• [TASK TO COMPLETE] Where an image occurs, skip it and print the rest of the records verbatim.

---------- DATA PROVIDED

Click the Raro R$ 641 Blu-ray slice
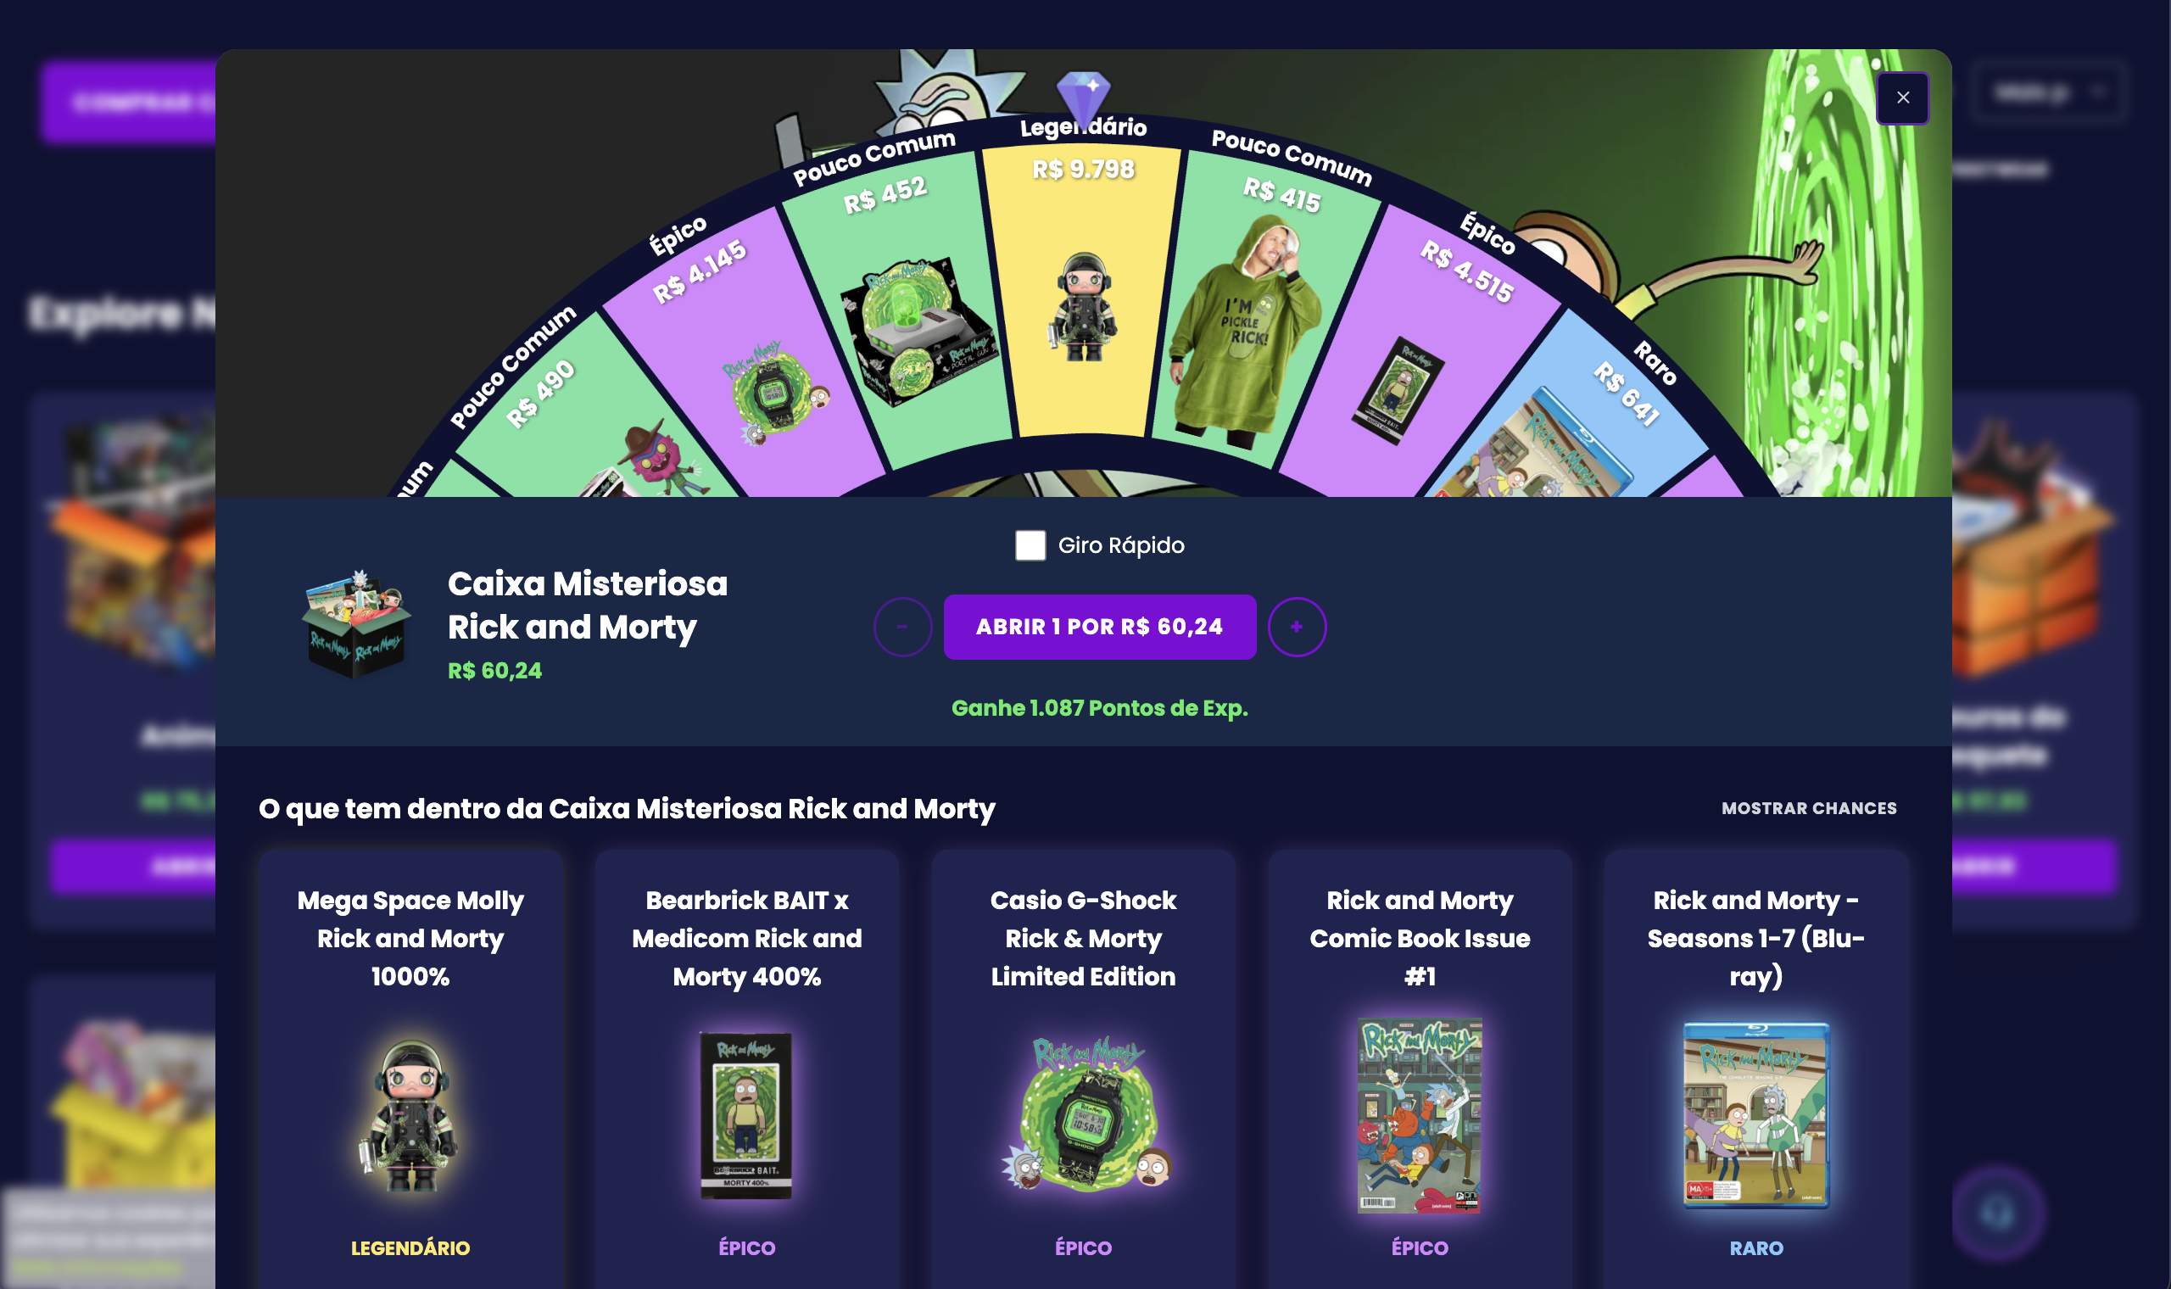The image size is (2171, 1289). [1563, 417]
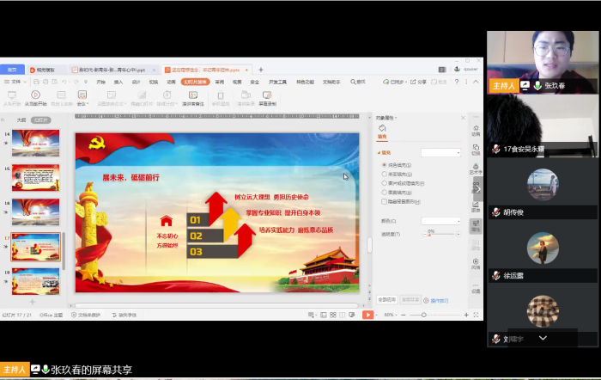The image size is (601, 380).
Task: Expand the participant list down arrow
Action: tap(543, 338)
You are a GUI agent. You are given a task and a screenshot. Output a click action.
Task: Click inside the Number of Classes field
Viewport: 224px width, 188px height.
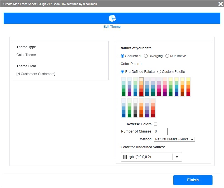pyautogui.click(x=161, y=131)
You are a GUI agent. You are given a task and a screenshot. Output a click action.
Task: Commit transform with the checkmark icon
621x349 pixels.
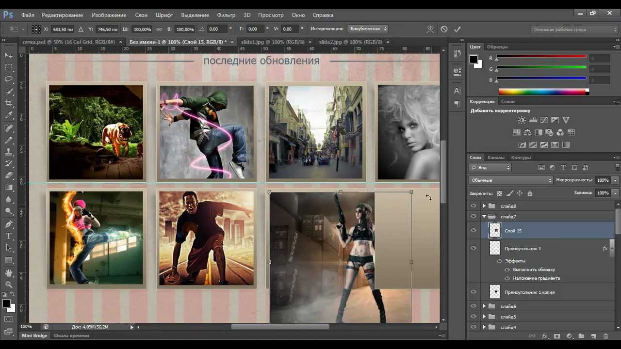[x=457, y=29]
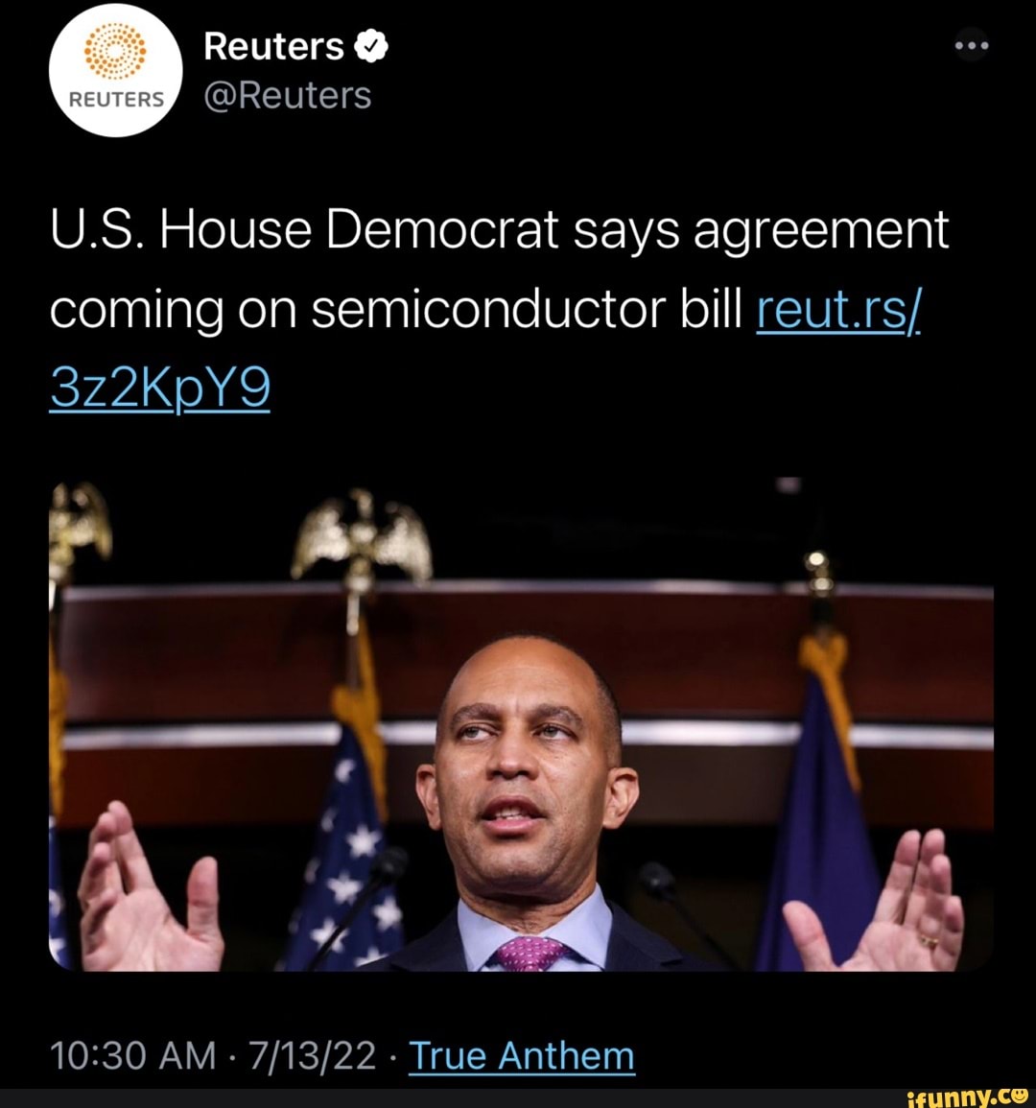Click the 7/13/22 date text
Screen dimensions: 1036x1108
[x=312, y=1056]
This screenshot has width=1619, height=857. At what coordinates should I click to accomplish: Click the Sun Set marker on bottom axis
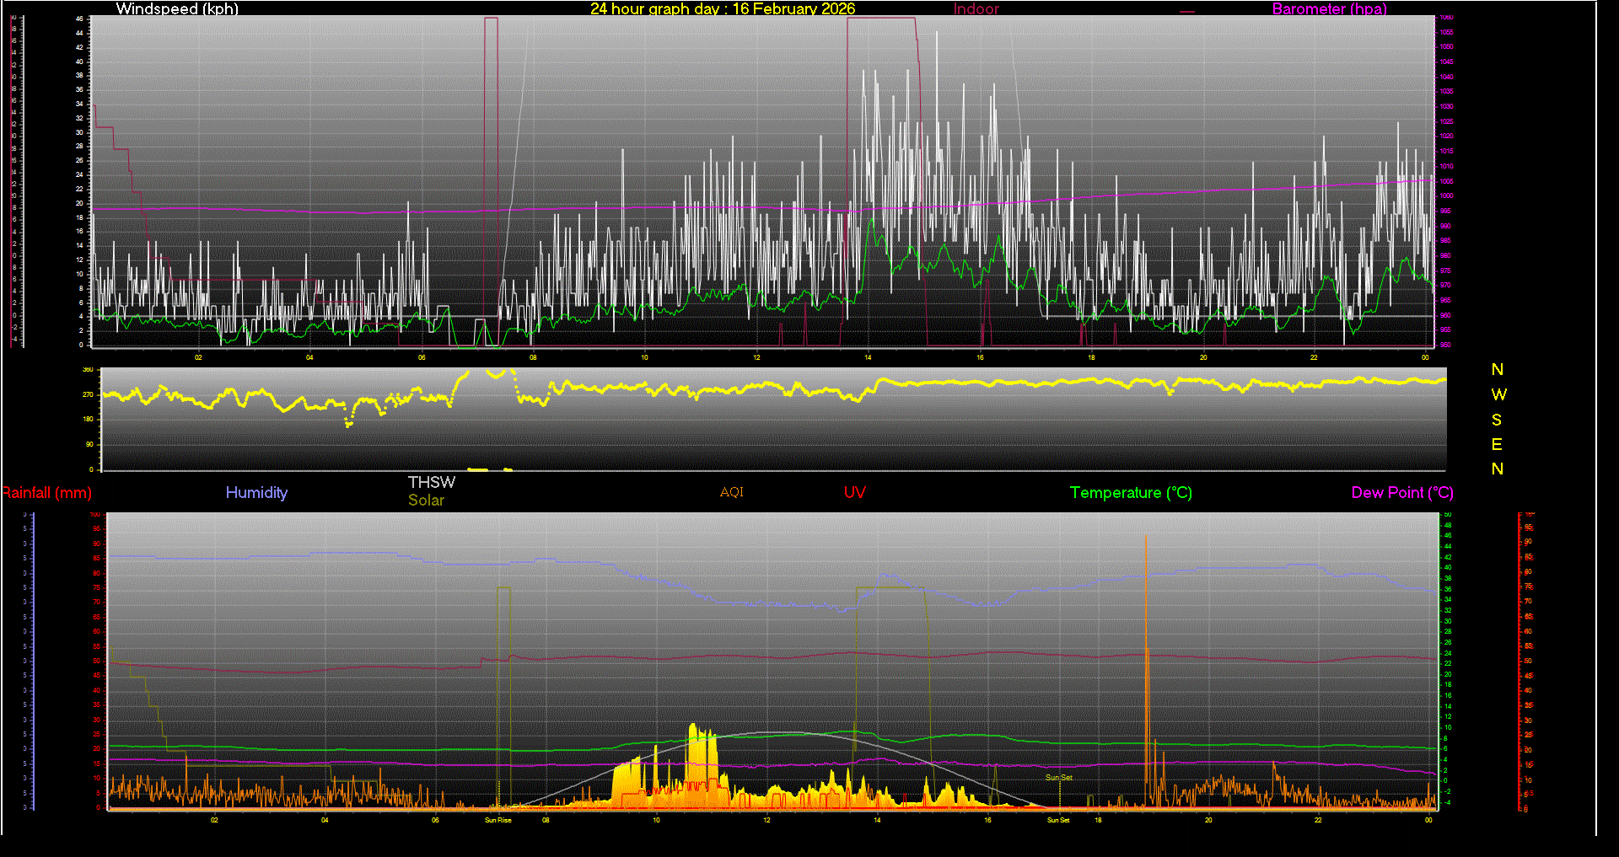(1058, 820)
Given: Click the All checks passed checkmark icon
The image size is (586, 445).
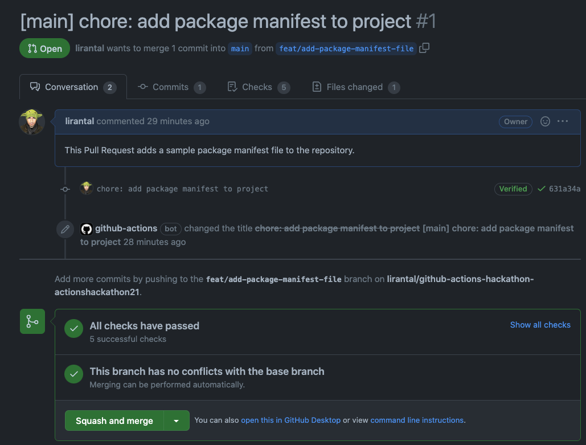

--------------------

• [THE COMPLETED TASK]
Click the Raro R$ 641 Blu-ray slice
The image size is (2171, 1289). [1563, 417]
The image size is (601, 380).
Task: Expand the participant list down arrow
Action: tap(543, 338)
You are a GUI agent. You are given a task and a screenshot. Output a click action.
Task: Click inside the Number of Classes field
Viewport: 224px width, 188px height.
pyautogui.click(x=161, y=131)
You are a GUI agent. You are given a task and a screenshot. Output a click action.
Task: Commit transform with the checkmark icon
621x349 pixels.
[x=457, y=29]
Click the 7/13/22 date text
Screen dimensions: 1036x1108
[x=312, y=1056]
This screenshot has width=1619, height=857. At what coordinates should I click to accomplish: Click the Sun Set marker on bottom axis
(1058, 820)
Given: Click the All checks passed checkmark icon
The image size is (586, 445).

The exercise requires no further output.